GIVEN RECORDS
*** Block opens ***

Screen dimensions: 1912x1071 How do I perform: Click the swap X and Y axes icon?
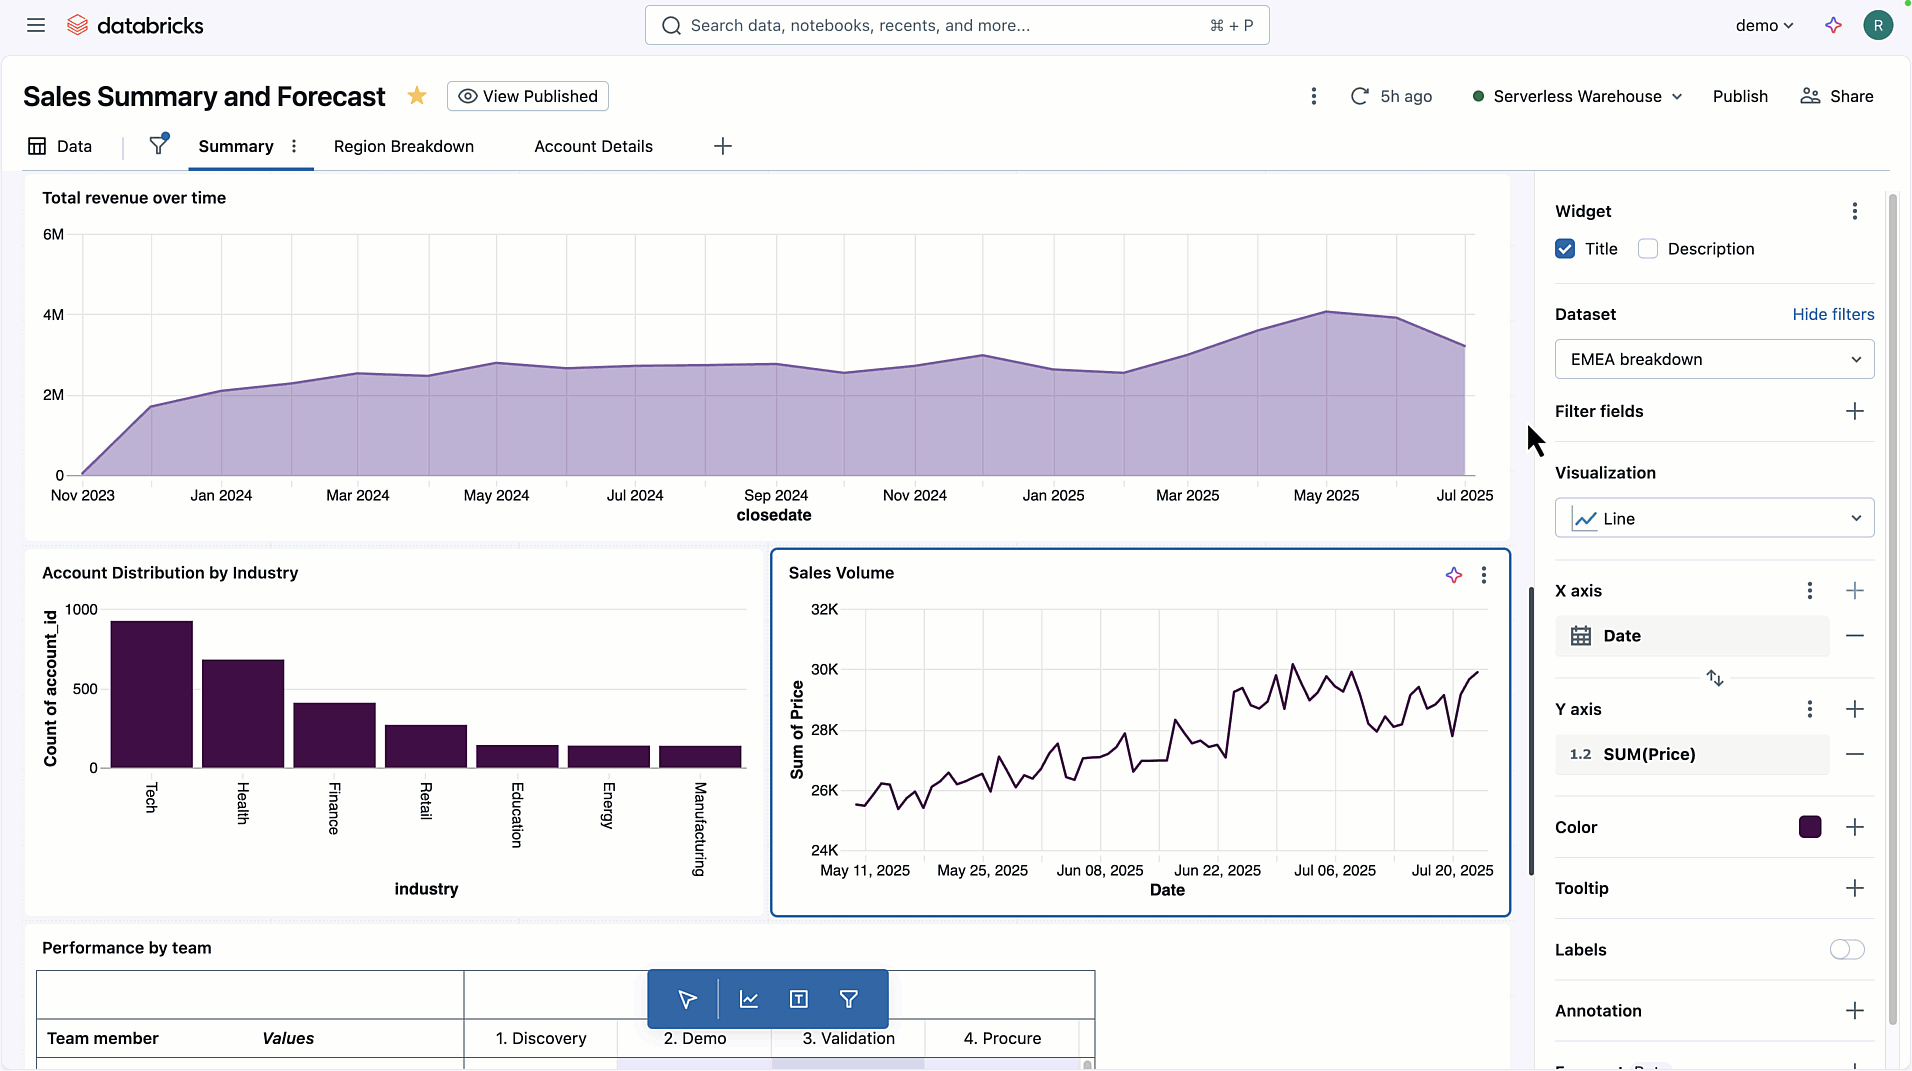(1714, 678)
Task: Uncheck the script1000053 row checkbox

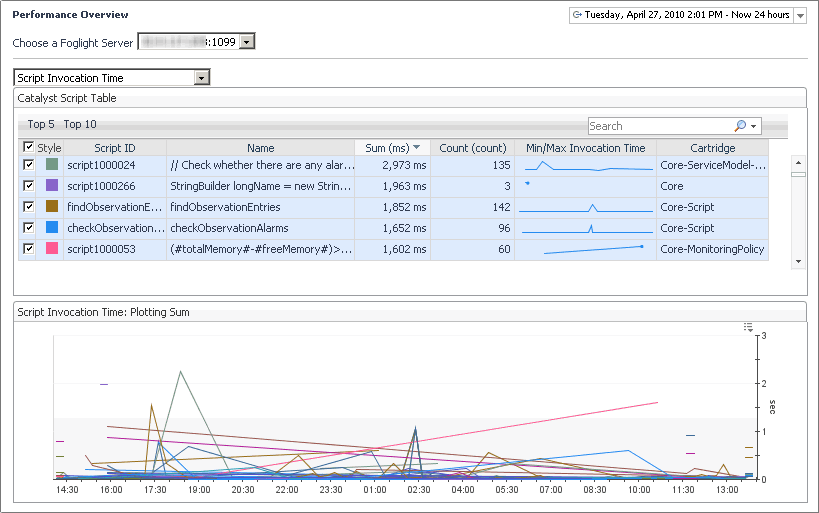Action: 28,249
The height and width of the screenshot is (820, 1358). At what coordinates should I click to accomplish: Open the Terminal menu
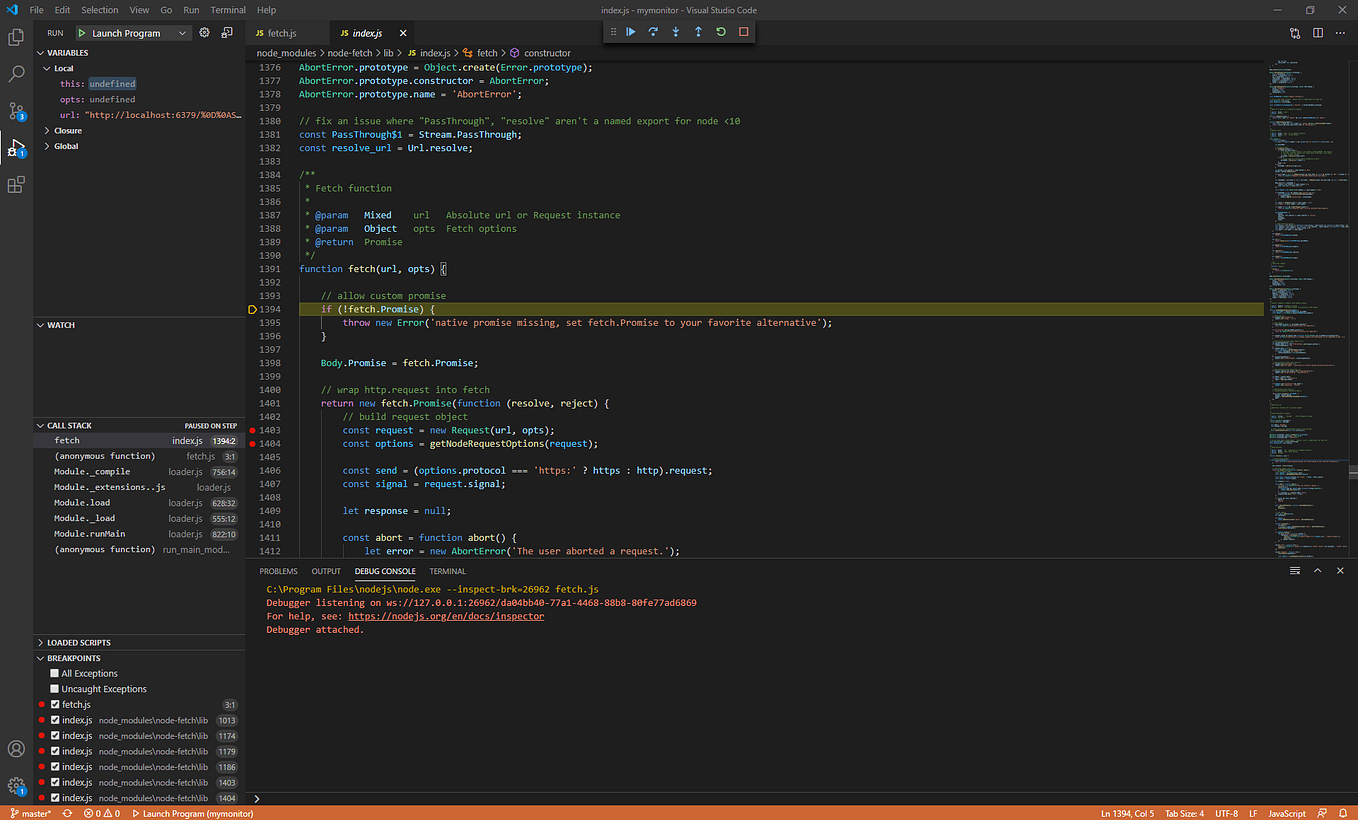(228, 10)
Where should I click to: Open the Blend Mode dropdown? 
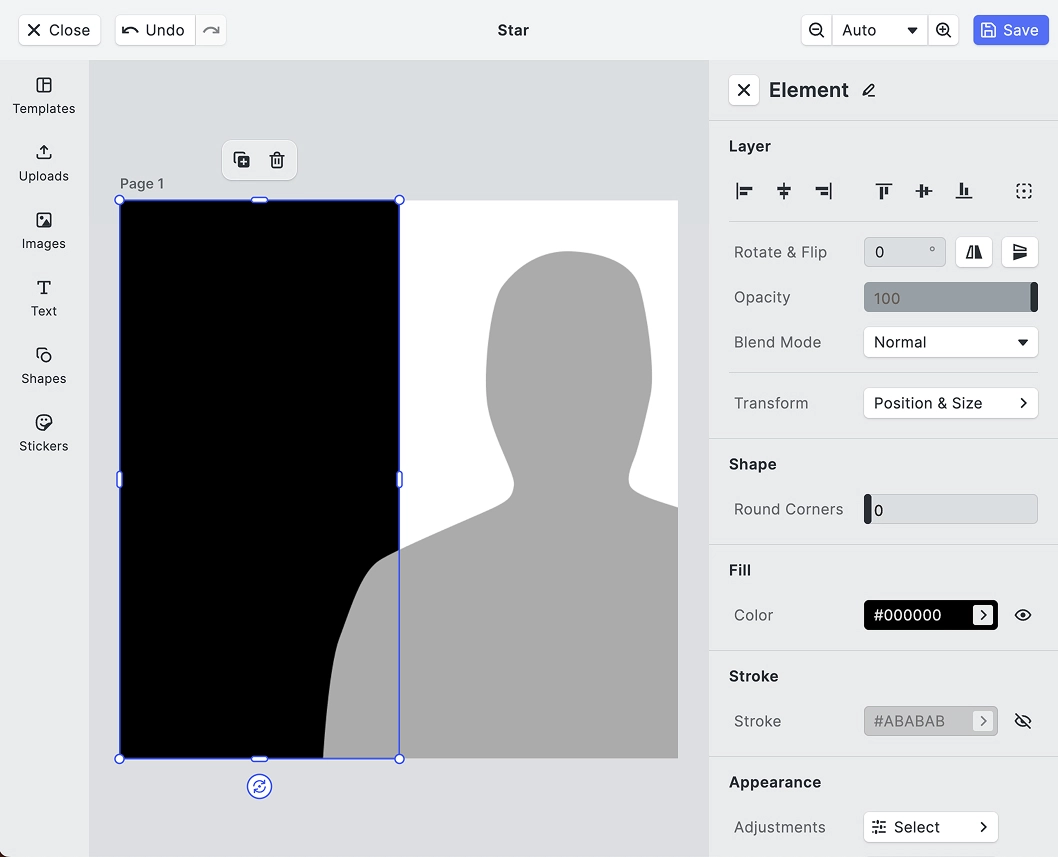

*** Block closes ***

YOUR ASSIGNMENT
Could the entries above be copied out exactly, with no pictures included?

TASK RESPONSE
Screen dimensions: 1912x1071 How do I perform: Click the swap X and Y axes icon?
(1714, 678)
Task: Uncheck the script1000053 row checkbox

Action: 28,249
The height and width of the screenshot is (820, 1358). At what coordinates should I click to accomplish: Open the Terminal menu
(228, 10)
Where should I click to: Open the Blend Mode dropdown? 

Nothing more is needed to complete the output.